**Source text:**
Identification of medication nonadherence
Nonadherence was identified for 19 of the 155 medications (12%) for which physicians initiated questions that might touch upon adherence; for 31 medications (20%) the discussions revealed good adherence; and for another 105 medications (68%) there was no indication about whether the patient was taking the medication as prescribed. Physicians identified 12 instances of nonadherence by asking whether a patient was taking a certain medication. Of these, 6 patients had stopped or were not currently taking a medication and another 6 disclosed that they were not taking a medication exactly as recommended. Patient comments were instrumental in helping physicians to identify nonadherence. Overall, 39 instances of nonadherence were identified in 32 of 100 visits; 20 of these were identified from patient-initiated comments. During two visits, patient descriptions of their medication regimens alerted physicians to the fact that their regimens differed from the physician’s recommendations.

**Supplied information:**
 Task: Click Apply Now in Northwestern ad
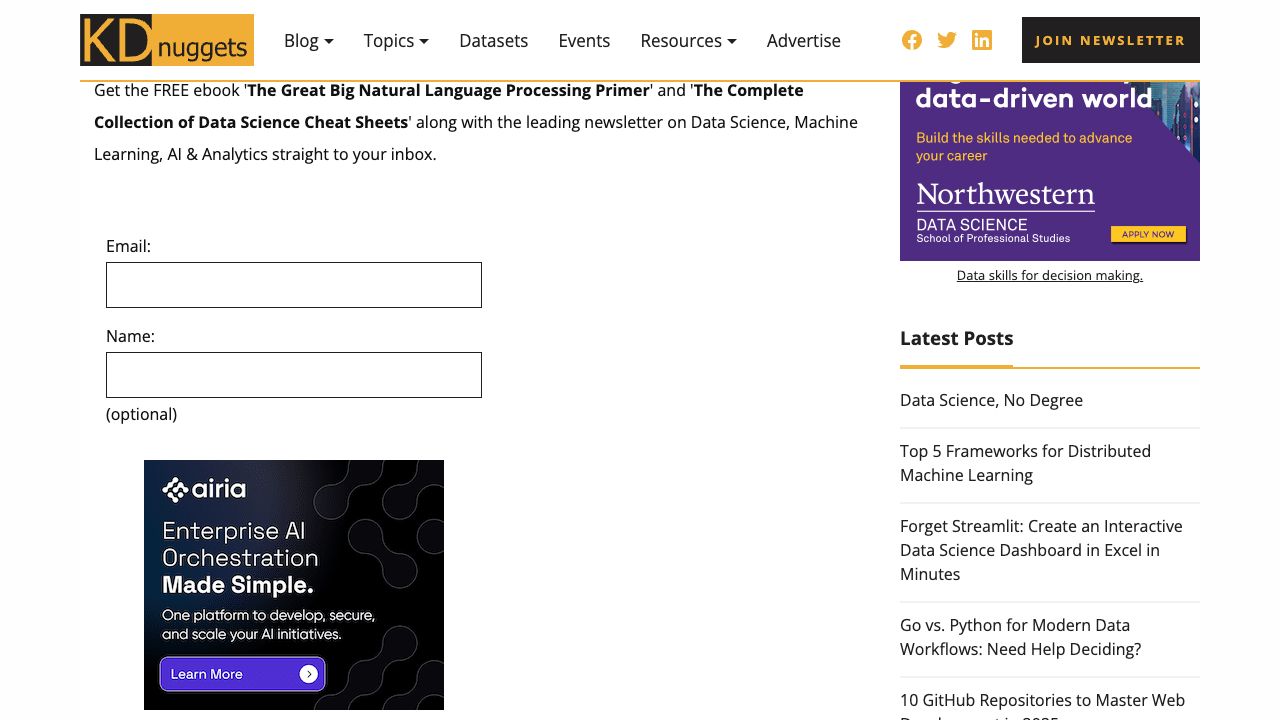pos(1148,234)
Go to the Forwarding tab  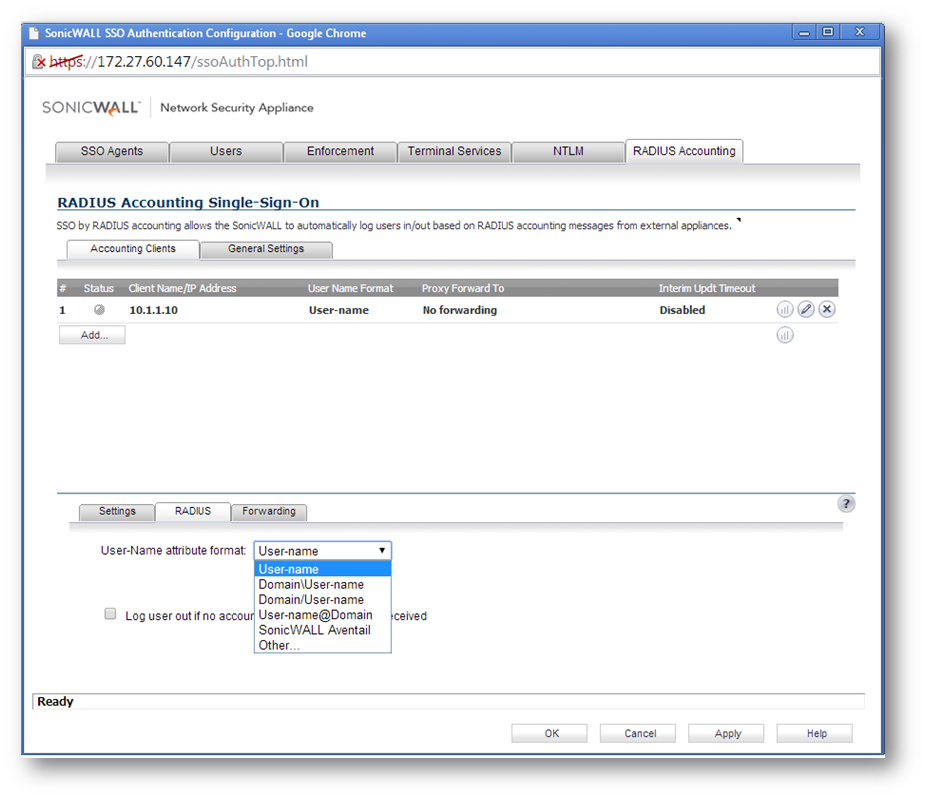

**Questions on the material:**
1/ Translate this sentence from the passage on medication nonadherence into Spanish: "Patient comments were instrumental in helping physicians to identify nonadherence."
2/ Continue the passage on identifying medication nonadherence, starting after its final sentence.

**Task answers:**
1/ Los comentarios de los pacientes fueron fundamentales para ayudar a los médicos a identificar la falta de adherencia.

2/
We classified the reasons identified for patient nonadherence into several broad themes: 1) intentional nonadherence (e.g., poor understanding about medication purpose or proper use; fear of perceived or experienced side effects, self-decision to increase dose); 2) unintentional (e.g., forgot to take medication, accidentally took extra dose, misunderstanding about dosing, regimen, or how long to take medication); 3) organizational (e.g., non-cost related problem with prescription at pharmacy, did not have refills, cost); and 4) unknown because not explored during visit. Most instances of patient nonadherence were unintentional or intentional knowledge-based.
Provider responses to detected nonadherence
Physicians almost always addressed nonadherence when it was discovered. To address unintentional nonadherence, providers educated patients about proper dosing or timing of medication intake, reinforced the need for ongoing medication use, and provided concrete suggestions about reminder systems for medication-taking. In response to intentional nonadherence, they explored the cause of non-adherence in order to offer a targeted response: educating patients about the purpose of taking a medication or about appropriate dosing, and changing or adjusting medications for patients experiencing unwanted side effects. In a few instances, providers affirmed patients’ independent decisions to increase medication dosing. Organizational adherence issues were addressed by refilling prescriptions, and for one patient in the study with cost-related nonadherence issues, by changing medications to more affordable ones. Often a combination of strategies was employed. Patient comments about nonadherence were addressed in all but 3 visits.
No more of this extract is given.